WHAT IS A NANO GENERATOR
Generation of electricity is necessary for some extremely small devices (nano devices) like medical devices, sensors and portable electronics without the need for bulky batteries or other energy sources. Instead of batteries, electricity for such devices would come, for instance, from muscle contraction or other body movements. Nano generator is one such device. Zinc oxide nanowires in nano generator produce electricity via a long-known phenomenon termed the piezoelectric effect. It occurs in certain materials, which change mechanical energy -- from flexing or twisting, for instance -- into electricity.
HOW IT WORKS
A key innovation that led to the nano wire generator is a new electrode design. Fabrication begins with growing an array of vertically-aligned nanowires approximately half a micron apart on gallium arsenide, sapphire or flexible polymer substrate.
POSSIBLE APPLICATIONS
The nano generator could provide a new way to power biological sensors and nano devices. It could drive them by making use of wind energy or liquid flow, eliminating the need for external batteries.
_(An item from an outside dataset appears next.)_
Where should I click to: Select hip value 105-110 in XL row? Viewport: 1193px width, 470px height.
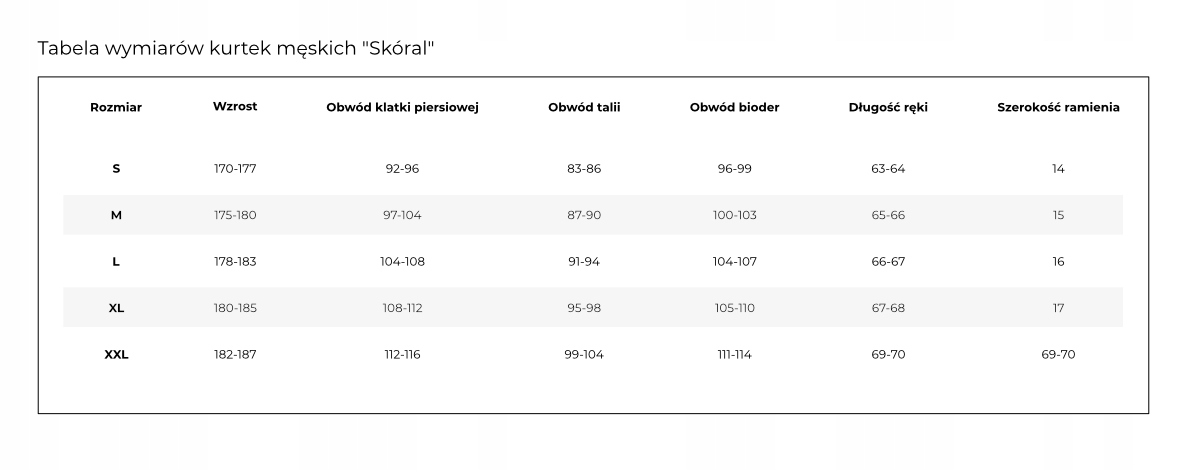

Current battery technology limits the use of microelectromechanical sensors that measure cancer biomarkers, blood pH and glucose. The reason: as these sensors get smaller and smaller, conventional chemical batteries can’t keep up. Most of the time it’s the battery that’s big compared to the sensing part and it also runs out of power.
Our bodies are good at converting chemical energy from glucose into the mechanical energy of our muscles. These nanogenerators can take that mechanical energy and convert it to electrical energy for powering devices inside the body.
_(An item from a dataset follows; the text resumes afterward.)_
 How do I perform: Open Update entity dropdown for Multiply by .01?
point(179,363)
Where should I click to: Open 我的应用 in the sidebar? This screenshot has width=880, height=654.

The nano wire generator looks like a promising answer; it’s a small power source that doesn’t need refilling. One important application of the nano generator can be powering implantable biological sensors. Implanted in the body and driven by muscle contractions, blood flow or external vibrations transmitted through tissues, it could power the sensors.
FUTURE SCOPE
Researchers expect that with optimization, the nano generator could produce as much as 4 watts per cubic centimeter based on a calculation for a single nano wire. This would be enough to power a broad range of nano-scale defence, environmental and biomedical applications, including biosensors implanted in the body, environmental monitors and even nano scale robots.
The team expects to make as many as millions or even billions of nanowires produce current simultaneously, which will allow optimization of operation of nano generator. Producing the top electrode as a single assembly sets the stage for scaling up this technology to power real nano scale applications. Before that happens, additional development will be needed to optimize current production by controlling the growth, density and uniformity of the wires.
Because the chemical process by which the wires can be grown is inexpensive, at some point it may be practical to produce large arrays that are capable of providing enough power for consumer electronics. We can grow these on polymer substrates at very low cost, so that one day by placing these into people's shoes we can generate electricity when walking.
To power a simple electronic device such as a diode or a transistor, the need is to raise the charge on the device from its current milli volt to at least half a volt. Thus, researchers plan to make the nanowires more uniform and stack multiple arrays as well as add capacitors to accumulate charge.